• _EXERCISE DESCRIPTION_
Set out the lines of the listing below, from the line with "This screenshot has width=265, height=193." to the line with "will click(419, 121).", as a numbered list, leaving out blank lines.

• _RECORDS FOR THE TASK_
— BEGIN —
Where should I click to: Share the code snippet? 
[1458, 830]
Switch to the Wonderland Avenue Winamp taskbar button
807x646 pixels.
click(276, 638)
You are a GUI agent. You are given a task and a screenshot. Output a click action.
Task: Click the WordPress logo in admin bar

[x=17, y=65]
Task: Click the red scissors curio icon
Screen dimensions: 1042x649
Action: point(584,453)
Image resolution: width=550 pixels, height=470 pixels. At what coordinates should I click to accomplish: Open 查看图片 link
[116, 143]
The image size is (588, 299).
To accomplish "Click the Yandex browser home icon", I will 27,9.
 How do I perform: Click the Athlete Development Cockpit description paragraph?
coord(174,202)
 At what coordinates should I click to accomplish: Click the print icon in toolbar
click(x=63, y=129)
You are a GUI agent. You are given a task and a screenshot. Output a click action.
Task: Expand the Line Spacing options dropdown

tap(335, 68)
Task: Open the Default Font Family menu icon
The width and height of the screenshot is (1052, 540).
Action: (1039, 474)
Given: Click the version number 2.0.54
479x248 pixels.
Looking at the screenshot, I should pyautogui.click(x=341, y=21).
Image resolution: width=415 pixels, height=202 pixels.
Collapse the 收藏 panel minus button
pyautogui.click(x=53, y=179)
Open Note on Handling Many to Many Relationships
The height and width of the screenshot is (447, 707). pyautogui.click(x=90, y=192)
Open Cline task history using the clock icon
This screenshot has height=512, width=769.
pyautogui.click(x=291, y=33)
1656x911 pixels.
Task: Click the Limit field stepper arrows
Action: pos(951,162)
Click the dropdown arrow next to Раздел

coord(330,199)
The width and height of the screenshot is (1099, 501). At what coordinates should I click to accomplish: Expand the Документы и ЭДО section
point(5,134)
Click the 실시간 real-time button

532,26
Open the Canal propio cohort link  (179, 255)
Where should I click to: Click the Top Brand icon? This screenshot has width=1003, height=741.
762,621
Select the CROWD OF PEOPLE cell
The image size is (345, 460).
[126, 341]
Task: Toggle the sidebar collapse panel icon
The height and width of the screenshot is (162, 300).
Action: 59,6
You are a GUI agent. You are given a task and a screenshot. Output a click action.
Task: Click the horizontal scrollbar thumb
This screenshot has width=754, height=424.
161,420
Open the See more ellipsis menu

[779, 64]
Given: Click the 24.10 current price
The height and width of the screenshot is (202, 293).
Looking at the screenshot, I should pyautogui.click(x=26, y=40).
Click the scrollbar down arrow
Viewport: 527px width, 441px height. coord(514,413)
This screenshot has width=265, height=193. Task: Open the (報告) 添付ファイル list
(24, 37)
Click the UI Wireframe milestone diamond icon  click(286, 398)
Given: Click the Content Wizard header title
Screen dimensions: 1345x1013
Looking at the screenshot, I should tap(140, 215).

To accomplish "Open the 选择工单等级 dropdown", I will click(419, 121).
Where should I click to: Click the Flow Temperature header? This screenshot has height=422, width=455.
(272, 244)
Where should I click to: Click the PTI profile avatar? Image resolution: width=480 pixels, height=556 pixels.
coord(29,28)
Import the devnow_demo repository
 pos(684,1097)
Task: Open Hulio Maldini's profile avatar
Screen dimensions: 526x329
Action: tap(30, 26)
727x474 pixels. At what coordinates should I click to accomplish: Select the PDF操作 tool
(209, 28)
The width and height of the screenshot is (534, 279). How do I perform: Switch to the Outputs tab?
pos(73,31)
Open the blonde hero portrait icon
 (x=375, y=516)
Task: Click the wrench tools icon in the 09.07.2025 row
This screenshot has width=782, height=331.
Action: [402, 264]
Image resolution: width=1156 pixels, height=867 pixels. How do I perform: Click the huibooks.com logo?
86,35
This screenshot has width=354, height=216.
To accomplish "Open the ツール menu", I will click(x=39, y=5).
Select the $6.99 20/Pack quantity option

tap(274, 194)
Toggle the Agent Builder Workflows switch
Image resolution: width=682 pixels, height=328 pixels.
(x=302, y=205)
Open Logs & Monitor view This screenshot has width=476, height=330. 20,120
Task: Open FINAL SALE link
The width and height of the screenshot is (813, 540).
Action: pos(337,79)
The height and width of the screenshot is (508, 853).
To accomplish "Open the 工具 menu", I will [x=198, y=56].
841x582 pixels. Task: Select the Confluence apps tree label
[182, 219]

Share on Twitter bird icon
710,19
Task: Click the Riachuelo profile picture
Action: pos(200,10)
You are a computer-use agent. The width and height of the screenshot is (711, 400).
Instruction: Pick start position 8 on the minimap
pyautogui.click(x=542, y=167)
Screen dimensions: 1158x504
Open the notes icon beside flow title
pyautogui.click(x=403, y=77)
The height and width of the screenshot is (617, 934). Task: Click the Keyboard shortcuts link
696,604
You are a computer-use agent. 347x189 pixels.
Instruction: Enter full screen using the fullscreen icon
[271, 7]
— END —
• _WRITTEN REPLY_
1. This screenshot has width=265, height=193. Task: Open the (報告) 添付ファイル list
2. (24, 37)
3. Click the UI Wireframe milestone diamond icon  click(286, 398)
4. Given: Click the Content Wizard header title
5. Screen dimensions: 1345x1013
6. Looking at the screenshot, I should tap(140, 215).
7. To accomplish "Open the 选择工单等级 dropdown", I will click(419, 121).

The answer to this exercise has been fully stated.